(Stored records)
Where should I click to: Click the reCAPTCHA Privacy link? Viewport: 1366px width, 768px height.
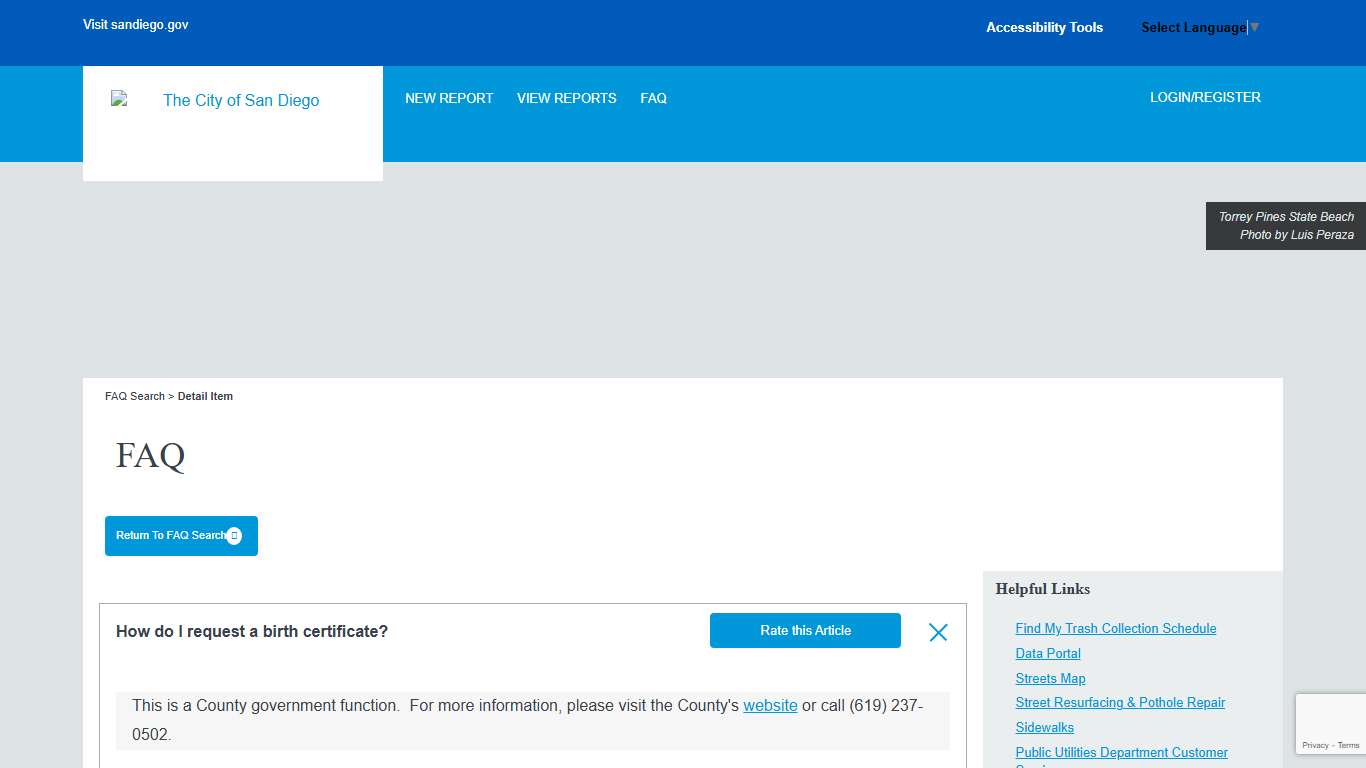1315,746
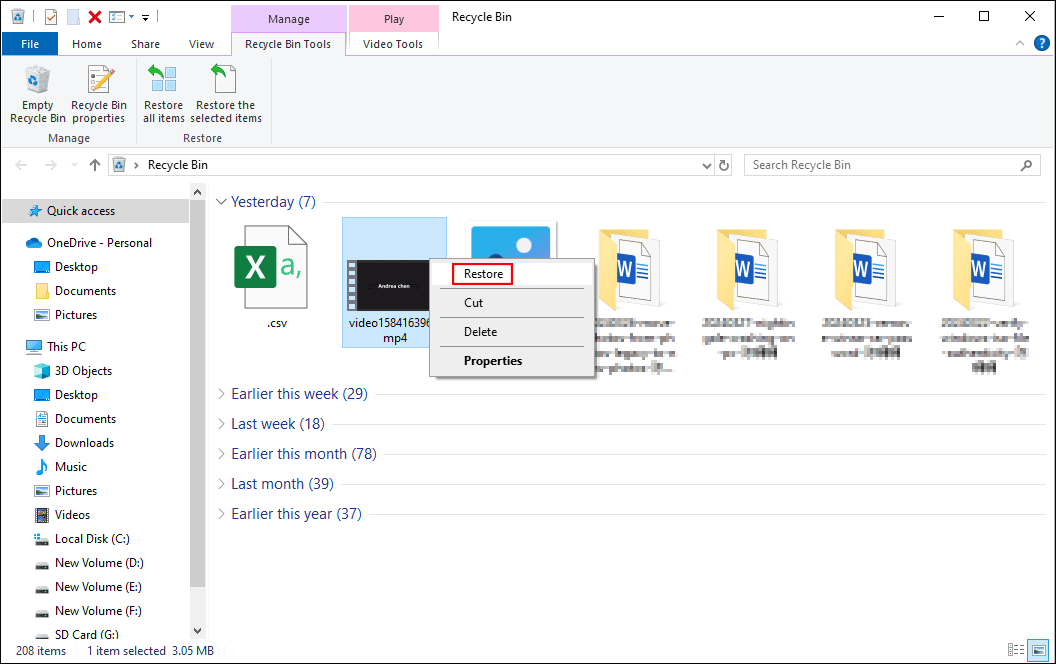1056x664 pixels.
Task: Open the File menu tab
Action: tap(30, 44)
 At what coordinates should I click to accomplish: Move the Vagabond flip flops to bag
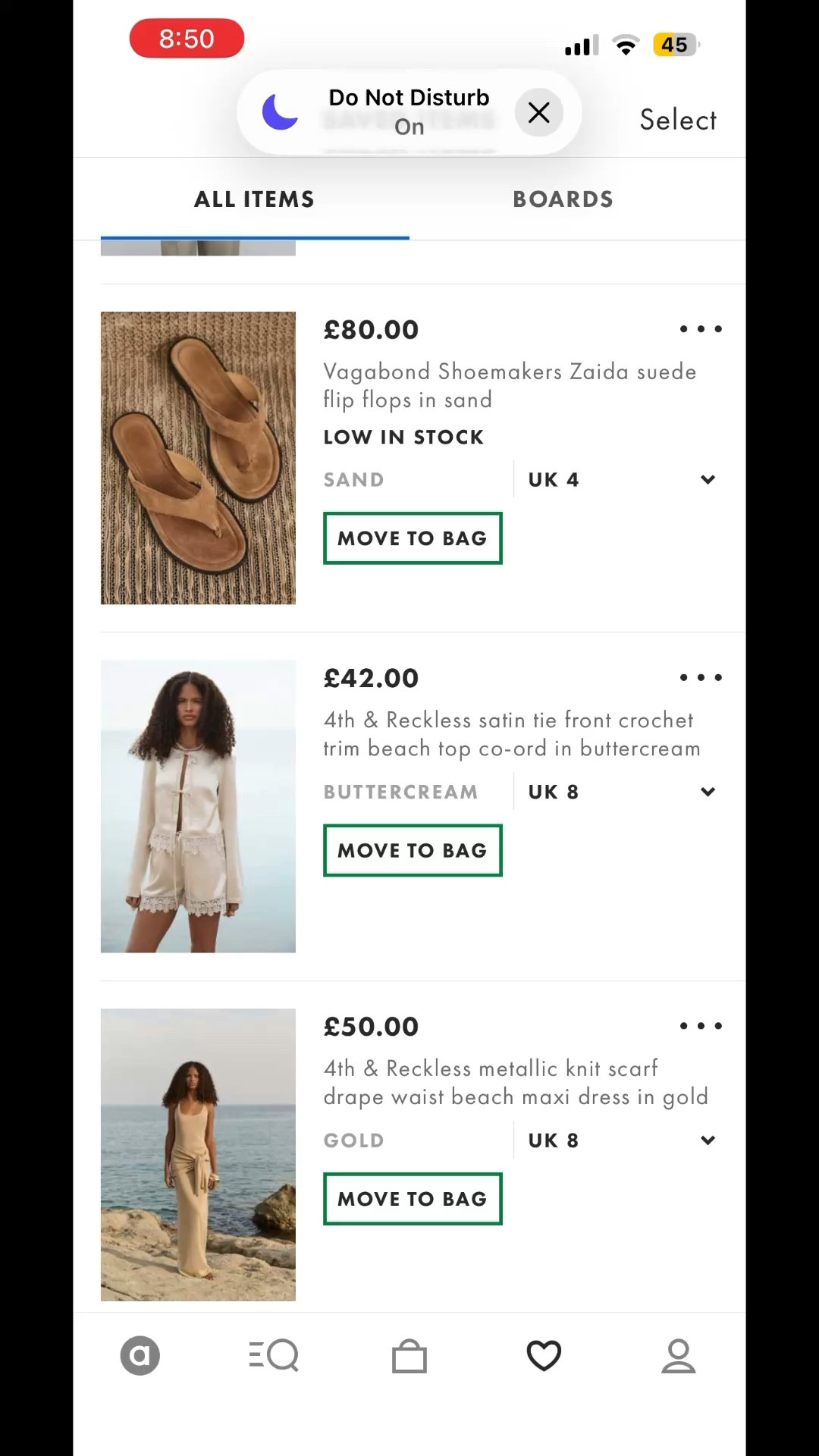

▶ **EXERCISE**
Once the pictures are set aside, reproduce the records in full and exactly.

▶ **WRITTEN RESPONSE**
Where should I click to: Click the reCAPTCHA Privacy link? Viewport: 1366px width, 768px height.
1315,746
1056x664 pixels.
Task: Open the File menu tab
Action: tap(30, 44)
 At what coordinates should I click to accomplish: Move the Vagabond flip flops to bag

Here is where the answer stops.